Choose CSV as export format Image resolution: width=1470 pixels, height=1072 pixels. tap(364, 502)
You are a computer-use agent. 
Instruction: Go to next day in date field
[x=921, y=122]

---

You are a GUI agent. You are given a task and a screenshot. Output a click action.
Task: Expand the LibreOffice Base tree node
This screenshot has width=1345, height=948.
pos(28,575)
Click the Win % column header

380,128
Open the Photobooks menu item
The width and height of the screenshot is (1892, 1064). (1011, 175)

Task
Could you render the records from the line with "You are a computer-use agent." to the line with "[x=921, y=122]" as a two-column CSV with the headers instruction and location? Give each record one row, putting its text and its answer each in a single quoted field, with line breaks turned into spaces.

Solved exercise
instruction,location
"You are a computer-use agent. Instruction: Go to next day in date field","[x=921, y=122]"